Internal haemorrhoids show symptoms like painless rectal bleeding and/or prolapse. Prolapse leads to soiling, mucous discharge, and skin irritation. Painful internal haemorrhoids are usually the result of thrombosis, incarceration, and strangulation. Complicated external haemorrhoids are often very painful. This may happen in the case of a hematoma or thrombosis within the external haemorrhoids.

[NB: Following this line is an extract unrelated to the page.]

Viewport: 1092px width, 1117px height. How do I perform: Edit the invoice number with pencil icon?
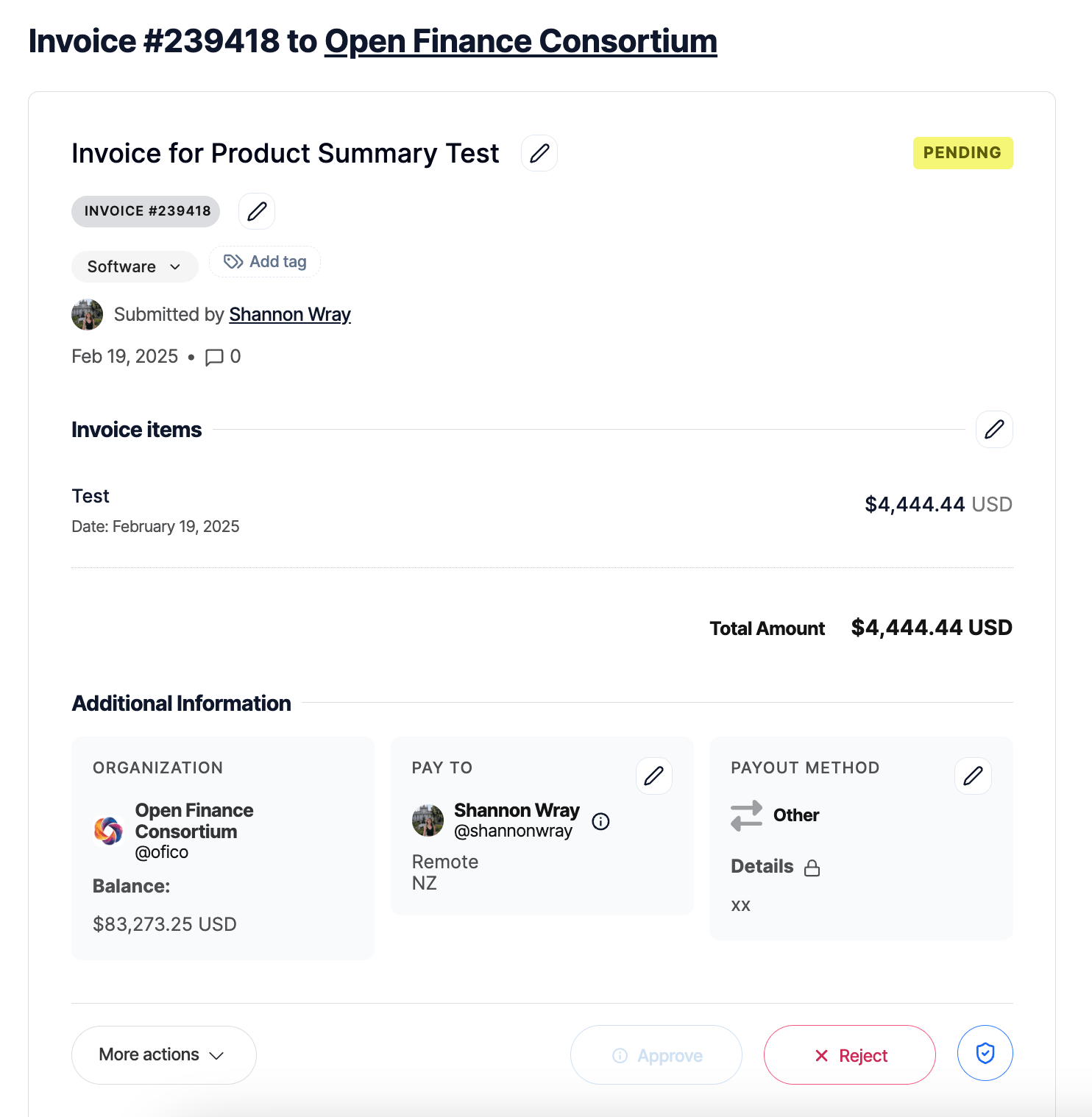click(x=257, y=212)
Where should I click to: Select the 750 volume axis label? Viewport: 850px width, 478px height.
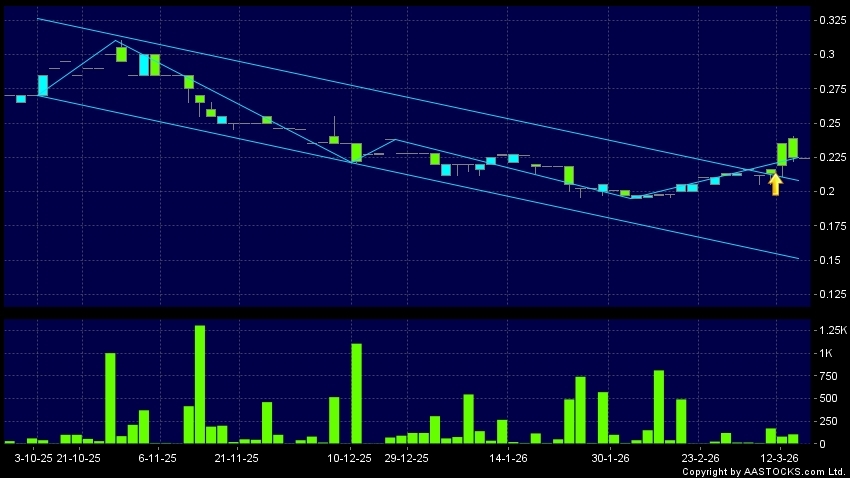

Doctors initially recommend preventive haemorrhoids with fibre supplementation which decrease rectal bleeding by 50%. However, it doesn’t help much with prolapse, pain, and itching. Topical medications such as steroids or local anaesthetics can temporarily reduce the symptoms. Phlebotomists are generally prescribed to improve bleeding, itching, discharge, and leakage. When conservative measures fail, doctors advise surgery. Surgical haemorrhoids treatment includes office-based procedures that do not require anaesthesia like Rubber Band Ligation and other treatments that are performed under local, regional, spinal, or general anaesthesia.

Colorectal Cancer

Colorectal cancer is cancer that affects the large bowel which consists of the colon and rectum. It is the third most common cancer and second most common cause of cancer death worldwide.

Symptoms like recent changes in bowel habits with constipation or diarrhoea, weight loss, rectal bleeding, abdominal pain, rectal pain, anal pain, the urgency to open bowels, anaemia and the presence of a mass are often indicators of colorectal cancer. However, colorectal cancer may sometimes give no symptoms, especially in the early stages.

People with a family history of colon and rectal cancer are at higher risk, especially when more than one close family member is affected before the age of 50. Particular hereditary diseases are associated with a high risk of colorectal cancer (e.g. Familial Adenomatous Polyposis -FAP, Hereditary Nonpolyposis Colorectal Cancer- HNPCC)

A low rectal cancer can be diagnosed through finger examination or can be seen on visual inspection. A rigid proctoscopy allows for assessment and biopsy of rectal cancer in the clinic. Colonic cancers are assessed and biopsied using flexible endoscopic instruments. A full colonoscopy is recommended in all cases to rule out synchronous cancers. CT scan and MRI are used to stage the disease.

What is Colon and Rectal Cancer Screening?
There are many screening tests available for colorectal cancer and some can be done at home such as faecal occult blood test –FOBT- and faecal immunochemical test – FIT. The Colorectal cancer screening program in Dubai is active and has already been shown to be successful in the early diagnosis of colon and rectal cancer. As a result, cancer is diagnosed at an early age with many patients. There are two ways in which screening is done. One is to identify the disease at an early stage and treat it with a higher possibility of recovery. The other is to remove benign polyps by endoscopy before they can transform into cancer and, therefore, preventing the disease altogether.

Colorectal cancer treatment is mostly treated with surgery, chemotherapy and radiotherapy. In the case of colon cancer, radiotherapy is not usually an option unless it is used to radiate a postoperative surgical field having a high risk for recurrence. Chemotherapy in colon cancer can be given before surgery to downstage an advanced disease or more commonly postoperatively in early high-risk cancers.